───── Extracted material ─────

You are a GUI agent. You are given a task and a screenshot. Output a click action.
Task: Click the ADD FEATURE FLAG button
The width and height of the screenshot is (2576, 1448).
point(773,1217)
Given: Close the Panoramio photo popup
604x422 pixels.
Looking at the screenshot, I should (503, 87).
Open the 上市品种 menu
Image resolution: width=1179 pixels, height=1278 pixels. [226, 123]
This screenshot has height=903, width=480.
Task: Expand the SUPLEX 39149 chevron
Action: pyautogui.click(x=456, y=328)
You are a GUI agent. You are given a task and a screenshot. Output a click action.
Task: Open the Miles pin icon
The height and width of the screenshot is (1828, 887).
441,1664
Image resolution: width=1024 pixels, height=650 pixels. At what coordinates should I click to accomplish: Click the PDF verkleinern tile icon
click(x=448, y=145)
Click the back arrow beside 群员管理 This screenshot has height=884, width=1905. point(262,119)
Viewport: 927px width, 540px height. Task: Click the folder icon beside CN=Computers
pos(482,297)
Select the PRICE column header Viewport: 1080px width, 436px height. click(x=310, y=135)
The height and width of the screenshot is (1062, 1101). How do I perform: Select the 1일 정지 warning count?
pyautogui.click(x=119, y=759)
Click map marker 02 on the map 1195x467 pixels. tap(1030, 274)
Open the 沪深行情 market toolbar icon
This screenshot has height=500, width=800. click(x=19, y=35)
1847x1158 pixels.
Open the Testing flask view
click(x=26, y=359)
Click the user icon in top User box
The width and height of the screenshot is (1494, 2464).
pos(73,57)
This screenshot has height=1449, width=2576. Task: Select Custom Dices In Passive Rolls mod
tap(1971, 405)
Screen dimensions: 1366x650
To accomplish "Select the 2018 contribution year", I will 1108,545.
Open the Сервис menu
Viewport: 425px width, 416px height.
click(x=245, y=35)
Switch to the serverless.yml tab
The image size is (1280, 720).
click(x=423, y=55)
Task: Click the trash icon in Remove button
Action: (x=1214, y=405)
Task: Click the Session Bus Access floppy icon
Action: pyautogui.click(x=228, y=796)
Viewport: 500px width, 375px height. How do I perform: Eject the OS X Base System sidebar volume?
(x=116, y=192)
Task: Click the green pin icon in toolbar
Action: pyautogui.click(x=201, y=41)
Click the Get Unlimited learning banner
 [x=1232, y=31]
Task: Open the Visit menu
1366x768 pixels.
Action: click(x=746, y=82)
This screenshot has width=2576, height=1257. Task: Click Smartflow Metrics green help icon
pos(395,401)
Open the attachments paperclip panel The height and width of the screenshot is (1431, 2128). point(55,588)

─────

■ Exercise description: Copy out the items word for word, from the line containing "Select the PRICE" down through the line containing "[x=1232, y=31]", with both of those lines included.

■ Solution to the problem:
Select the PRICE column header Viewport: 1080px width, 436px height. click(x=310, y=135)
The height and width of the screenshot is (1062, 1101). How do I perform: Select the 1일 정지 warning count?
pyautogui.click(x=119, y=759)
Click map marker 02 on the map 1195x467 pixels. tap(1030, 274)
Open the 沪深行情 market toolbar icon
This screenshot has height=500, width=800. click(x=19, y=35)
1847x1158 pixels.
Open the Testing flask view
click(x=26, y=359)
Click the user icon in top User box
The width and height of the screenshot is (1494, 2464).
pos(73,57)
This screenshot has height=1449, width=2576. Task: Select Custom Dices In Passive Rolls mod
tap(1971, 405)
Screen dimensions: 1366x650
To accomplish "Select the 2018 contribution year", I will 1108,545.
Open the Сервис menu
Viewport: 425px width, 416px height.
click(x=245, y=35)
Switch to the serverless.yml tab
The image size is (1280, 720).
click(x=423, y=55)
Task: Click the trash icon in Remove button
Action: (x=1214, y=405)
Task: Click the Session Bus Access floppy icon
Action: pyautogui.click(x=228, y=796)
Viewport: 500px width, 375px height. How do I perform: Eject the OS X Base System sidebar volume?
(x=116, y=192)
Task: Click the green pin icon in toolbar
Action: pyautogui.click(x=201, y=41)
Click the Get Unlimited learning banner
 [x=1232, y=31]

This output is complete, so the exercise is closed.